Take up the commentary on Emily in Paris after its final sentence and continue writing it.

### [Document passage]
********************

It’s time for a confession. I actually liked Emily in Paris on Netflix. The mindless fun formula is pretty obvious from about two minutes into the first episode, and I’m alright with that. T

hat’s not to say there aren’t glaring issues, however, with a majority of the writing. It’s so ridiculously unrealistic.

So ignore the haterade for a minute and just hear me out. There are plenty of reasons why Emily in Paris – regardless of how you are supposed to say it – is difficult to swallow, and borderline dunce cap stupid.

Learn the language, please.

Let’s be real. Emily took the job in Paris, was woefully unprepared in a variety of ways, but knowing nothing but “Au revoir” before boarding the plane is just unacceptable. It’s downright ignorant. The minute she realized she’d be on an extended tour of Paris, working with actual French people in a legit French marketing firm with significant clout and reputation, she should have been enrolled in French 101.

********************

(Records for locating described items)
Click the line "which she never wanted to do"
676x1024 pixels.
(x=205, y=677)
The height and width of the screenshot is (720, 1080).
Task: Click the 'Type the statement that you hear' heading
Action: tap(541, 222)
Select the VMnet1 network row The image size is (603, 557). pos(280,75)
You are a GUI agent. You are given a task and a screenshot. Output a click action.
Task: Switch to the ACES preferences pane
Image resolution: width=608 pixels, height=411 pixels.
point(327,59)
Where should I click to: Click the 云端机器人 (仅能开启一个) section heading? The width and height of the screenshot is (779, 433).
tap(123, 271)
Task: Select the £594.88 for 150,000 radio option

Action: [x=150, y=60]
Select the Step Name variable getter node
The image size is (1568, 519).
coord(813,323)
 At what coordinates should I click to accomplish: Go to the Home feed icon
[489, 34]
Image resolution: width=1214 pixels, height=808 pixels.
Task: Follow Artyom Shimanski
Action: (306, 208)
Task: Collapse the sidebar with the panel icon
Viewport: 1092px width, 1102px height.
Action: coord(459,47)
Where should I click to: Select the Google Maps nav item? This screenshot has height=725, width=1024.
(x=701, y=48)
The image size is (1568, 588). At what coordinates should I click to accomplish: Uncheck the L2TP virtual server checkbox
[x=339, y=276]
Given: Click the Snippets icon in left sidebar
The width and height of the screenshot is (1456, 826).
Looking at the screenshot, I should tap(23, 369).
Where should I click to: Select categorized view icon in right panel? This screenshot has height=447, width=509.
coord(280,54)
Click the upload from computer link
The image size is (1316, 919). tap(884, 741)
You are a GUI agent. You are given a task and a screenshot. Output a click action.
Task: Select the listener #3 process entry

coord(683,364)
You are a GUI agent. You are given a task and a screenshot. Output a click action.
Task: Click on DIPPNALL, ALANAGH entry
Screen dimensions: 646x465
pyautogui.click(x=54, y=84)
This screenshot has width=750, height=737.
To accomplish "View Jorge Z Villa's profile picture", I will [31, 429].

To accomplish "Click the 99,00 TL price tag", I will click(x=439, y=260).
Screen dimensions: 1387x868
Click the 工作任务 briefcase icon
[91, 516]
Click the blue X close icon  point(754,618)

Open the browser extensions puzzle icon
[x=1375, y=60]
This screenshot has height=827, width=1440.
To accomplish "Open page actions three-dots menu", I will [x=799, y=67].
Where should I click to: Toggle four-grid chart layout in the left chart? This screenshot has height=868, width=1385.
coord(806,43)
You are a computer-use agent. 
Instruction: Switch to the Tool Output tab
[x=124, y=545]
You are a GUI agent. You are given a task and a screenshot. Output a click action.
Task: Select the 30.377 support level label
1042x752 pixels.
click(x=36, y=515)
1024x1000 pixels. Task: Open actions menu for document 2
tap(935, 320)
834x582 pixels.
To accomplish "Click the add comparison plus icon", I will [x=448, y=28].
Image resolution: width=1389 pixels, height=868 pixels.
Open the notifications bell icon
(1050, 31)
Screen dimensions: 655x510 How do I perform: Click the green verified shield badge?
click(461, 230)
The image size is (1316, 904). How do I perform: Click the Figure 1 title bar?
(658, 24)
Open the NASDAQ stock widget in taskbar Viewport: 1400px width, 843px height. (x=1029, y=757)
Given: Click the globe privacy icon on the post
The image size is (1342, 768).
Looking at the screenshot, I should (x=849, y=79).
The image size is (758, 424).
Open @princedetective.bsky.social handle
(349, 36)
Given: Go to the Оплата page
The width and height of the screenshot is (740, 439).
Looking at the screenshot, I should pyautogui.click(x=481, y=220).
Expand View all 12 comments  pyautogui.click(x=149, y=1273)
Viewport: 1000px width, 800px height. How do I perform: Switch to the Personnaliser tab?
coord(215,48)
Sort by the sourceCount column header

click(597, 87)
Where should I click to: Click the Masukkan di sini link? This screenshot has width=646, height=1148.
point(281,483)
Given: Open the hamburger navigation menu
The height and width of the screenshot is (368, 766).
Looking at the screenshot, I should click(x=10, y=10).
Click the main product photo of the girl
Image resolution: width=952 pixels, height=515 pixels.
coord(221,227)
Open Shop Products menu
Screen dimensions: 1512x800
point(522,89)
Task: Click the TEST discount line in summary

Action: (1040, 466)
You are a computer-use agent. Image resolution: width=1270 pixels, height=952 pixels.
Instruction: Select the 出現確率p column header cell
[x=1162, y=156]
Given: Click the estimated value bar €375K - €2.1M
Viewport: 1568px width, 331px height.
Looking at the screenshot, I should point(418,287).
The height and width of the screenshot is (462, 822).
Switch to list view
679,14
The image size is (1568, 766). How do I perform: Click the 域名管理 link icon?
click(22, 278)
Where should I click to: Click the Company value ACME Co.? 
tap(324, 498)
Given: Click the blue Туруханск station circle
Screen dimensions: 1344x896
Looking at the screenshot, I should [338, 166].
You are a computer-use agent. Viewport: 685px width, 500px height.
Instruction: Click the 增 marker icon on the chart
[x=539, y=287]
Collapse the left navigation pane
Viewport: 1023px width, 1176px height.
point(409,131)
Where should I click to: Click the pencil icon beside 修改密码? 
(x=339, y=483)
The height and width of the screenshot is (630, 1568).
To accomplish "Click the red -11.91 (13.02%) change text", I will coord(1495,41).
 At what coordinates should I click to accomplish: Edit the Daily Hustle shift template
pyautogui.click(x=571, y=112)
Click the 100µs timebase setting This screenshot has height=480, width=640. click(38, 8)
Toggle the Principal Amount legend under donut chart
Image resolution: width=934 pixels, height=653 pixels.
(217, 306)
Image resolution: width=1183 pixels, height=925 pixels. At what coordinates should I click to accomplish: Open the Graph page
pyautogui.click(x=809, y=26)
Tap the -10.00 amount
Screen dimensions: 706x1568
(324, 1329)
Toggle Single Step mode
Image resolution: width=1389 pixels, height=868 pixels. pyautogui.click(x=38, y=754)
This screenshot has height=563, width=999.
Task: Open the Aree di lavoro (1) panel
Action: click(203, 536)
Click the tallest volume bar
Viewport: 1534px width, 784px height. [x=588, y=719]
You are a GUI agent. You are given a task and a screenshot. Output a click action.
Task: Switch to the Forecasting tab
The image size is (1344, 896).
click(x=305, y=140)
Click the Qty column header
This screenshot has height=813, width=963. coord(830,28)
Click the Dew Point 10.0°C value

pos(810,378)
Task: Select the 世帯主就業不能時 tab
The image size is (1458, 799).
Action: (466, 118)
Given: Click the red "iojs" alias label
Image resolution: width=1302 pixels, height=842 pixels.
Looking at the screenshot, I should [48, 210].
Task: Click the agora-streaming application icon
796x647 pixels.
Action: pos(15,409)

********************

### [Solved problem]
Someone could literally watch a couple of episodes of Pepé Le Pew sexually harassing a fleeing cat and learn more French than Emily managed to absorb before presumptuously jumping on a plane as if merde wasn’t about to hit the proverbial fan. How Rosetta Stone wasn’t inserted for product placement purposes is beyond me.

To put it quite bluntly, the whole thing lacks a little je ne sais quoi. Oh, wait, forget that; it’s just devoid of realism. Emily was woefully unprepared to speak the language, but she remembered to pack 38 pairs of fuchsia, honeydew, and lime green boots. Riiight.

Where are the normal dudes?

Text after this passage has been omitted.